Muitos equipamentos podem simular a microgravidade na Terra e têm sido utilizados para estudos preliminares com células-tronco, porém, estes equipamentos não reproduzem exatamente as situações de exposição de longa duração a uma gravidade quase nula. Isto torna necessário enviar as células até a ISS para compreender como o ambiente no espaço afeta suas funções e capacidade regenerativa.
Entendendo doenças neurodegenerativas no espaço
Recentemente, diferentes instituições americanas de pesquisa em células-tronco (National Stem Cell Foundation,Summit for Stem Cell Foundation e New York Stem Cell Foundation) anunciaram uma colaboração com uma empresa também americana de pesquisa espacial, a Space Tango, para estudar doenças neurodegenerativas em ambiente de microgravidade. Modelos celulares humanos serão desenvolvidos com base no uso de células-tronco pluripotentes induzidas (iPSCs) derivadas de pacientes com doença de Parkinson e esclerose múltipla primária progressiva. As equipes de pesquisa irão converter as iPSCs em diferentes tipos de células cerebrais e a partir delas formar agregados 3D chamados organóides. Estes organóides irão conter células imunes do cérebro (micróglia), envolvidas no desenvolvimento de diversas doenças neurodegenerativas. O objetivo do estudo é analisar os processos neuroinflamatórios que ocorrem com estas doenças e assim entender por que e como a neurodegeneração acontece.

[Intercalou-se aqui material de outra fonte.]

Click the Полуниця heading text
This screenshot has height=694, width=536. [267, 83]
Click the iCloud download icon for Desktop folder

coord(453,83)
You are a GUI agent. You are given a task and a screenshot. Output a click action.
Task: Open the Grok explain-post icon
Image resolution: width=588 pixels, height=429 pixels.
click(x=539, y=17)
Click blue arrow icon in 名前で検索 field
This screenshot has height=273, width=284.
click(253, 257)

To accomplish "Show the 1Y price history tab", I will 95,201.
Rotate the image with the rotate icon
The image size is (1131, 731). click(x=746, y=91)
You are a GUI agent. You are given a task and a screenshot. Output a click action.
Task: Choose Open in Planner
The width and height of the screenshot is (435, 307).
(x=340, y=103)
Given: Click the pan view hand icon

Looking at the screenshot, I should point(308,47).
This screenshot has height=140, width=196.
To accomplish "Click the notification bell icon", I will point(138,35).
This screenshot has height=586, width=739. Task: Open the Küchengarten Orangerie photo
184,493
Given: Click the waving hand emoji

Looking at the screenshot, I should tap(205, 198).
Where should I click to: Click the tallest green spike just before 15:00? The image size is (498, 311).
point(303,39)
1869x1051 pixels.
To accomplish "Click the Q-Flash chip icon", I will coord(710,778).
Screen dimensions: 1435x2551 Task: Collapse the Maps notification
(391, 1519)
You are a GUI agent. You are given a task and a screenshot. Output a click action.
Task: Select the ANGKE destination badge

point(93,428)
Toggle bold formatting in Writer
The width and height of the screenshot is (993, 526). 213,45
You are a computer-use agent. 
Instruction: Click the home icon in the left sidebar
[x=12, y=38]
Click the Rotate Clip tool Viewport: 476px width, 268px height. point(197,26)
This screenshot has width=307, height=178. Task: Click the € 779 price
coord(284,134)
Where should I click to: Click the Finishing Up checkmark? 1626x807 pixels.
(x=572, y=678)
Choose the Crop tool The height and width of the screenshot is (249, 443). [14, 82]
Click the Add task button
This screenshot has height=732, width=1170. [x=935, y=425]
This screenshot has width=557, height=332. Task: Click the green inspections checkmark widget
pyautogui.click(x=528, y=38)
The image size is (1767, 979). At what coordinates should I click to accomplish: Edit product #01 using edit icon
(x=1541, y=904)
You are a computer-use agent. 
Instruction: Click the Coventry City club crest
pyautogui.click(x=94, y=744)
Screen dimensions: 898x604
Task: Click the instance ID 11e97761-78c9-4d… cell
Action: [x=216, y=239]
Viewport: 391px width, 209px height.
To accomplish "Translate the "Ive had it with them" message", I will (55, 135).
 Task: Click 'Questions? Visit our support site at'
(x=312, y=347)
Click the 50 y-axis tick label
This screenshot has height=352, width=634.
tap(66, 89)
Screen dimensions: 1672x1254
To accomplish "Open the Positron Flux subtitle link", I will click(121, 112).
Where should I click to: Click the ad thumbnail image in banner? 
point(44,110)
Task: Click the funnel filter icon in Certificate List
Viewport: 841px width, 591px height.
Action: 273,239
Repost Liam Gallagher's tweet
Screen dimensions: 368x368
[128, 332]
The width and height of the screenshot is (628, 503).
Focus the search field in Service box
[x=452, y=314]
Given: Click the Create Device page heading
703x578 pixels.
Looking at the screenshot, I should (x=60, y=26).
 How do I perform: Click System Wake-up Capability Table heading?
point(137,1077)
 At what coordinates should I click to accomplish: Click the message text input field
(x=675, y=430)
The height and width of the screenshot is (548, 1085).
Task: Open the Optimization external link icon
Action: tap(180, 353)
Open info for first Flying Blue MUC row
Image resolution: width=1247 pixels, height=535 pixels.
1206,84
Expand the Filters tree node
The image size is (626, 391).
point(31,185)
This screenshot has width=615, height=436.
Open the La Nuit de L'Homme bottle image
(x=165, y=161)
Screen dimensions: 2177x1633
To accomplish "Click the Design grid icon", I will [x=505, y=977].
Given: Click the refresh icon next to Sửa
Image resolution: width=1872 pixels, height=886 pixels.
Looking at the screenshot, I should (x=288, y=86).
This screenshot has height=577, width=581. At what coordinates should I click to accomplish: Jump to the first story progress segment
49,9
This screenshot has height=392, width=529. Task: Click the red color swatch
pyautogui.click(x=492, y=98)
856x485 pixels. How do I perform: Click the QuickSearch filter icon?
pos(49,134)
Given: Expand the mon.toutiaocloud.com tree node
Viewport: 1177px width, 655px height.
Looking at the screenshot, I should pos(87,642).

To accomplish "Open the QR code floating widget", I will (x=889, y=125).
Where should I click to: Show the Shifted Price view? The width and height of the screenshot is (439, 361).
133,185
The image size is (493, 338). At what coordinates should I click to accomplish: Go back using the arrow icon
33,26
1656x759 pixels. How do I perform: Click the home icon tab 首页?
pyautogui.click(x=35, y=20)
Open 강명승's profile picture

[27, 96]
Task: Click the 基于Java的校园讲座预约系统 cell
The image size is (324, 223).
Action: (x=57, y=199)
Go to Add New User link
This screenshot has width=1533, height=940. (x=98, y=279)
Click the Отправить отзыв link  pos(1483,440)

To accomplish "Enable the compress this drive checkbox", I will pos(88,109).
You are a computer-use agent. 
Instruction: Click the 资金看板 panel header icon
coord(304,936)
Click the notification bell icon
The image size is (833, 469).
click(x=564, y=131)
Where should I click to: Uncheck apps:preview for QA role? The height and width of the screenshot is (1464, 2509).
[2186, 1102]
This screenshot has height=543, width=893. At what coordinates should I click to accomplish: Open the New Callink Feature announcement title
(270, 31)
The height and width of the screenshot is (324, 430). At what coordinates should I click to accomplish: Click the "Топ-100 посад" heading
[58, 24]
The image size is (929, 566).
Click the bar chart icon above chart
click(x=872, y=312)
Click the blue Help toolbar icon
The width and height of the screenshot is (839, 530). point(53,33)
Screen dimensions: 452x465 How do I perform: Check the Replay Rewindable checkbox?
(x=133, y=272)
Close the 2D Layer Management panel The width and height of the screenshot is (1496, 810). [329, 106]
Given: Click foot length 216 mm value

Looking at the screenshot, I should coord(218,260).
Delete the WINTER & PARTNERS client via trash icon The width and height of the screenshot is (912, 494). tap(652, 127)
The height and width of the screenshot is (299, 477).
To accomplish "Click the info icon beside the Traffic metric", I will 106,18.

A engenharia dos equipamentos necessários para facilitar o transporte e a sobrevivência das células na ISS está sendo liderada pela empresa Space Tango. A empresa possui grande experiência em pesquisas espaciais e auxilia no ajuste de experimentos ao ambiente de microgravidade, utilizando um módulo experimental chamado CubeLab. Este módulo nada mais é que um cubo de 10 cm de lado, totalmente automatizado, no qual pode ser feito o cultivo celular e diversas análises para avaliação do desempenho das células. O lançamento do foguete que levará as células até a ISS está previsto para o próximo mês de maio.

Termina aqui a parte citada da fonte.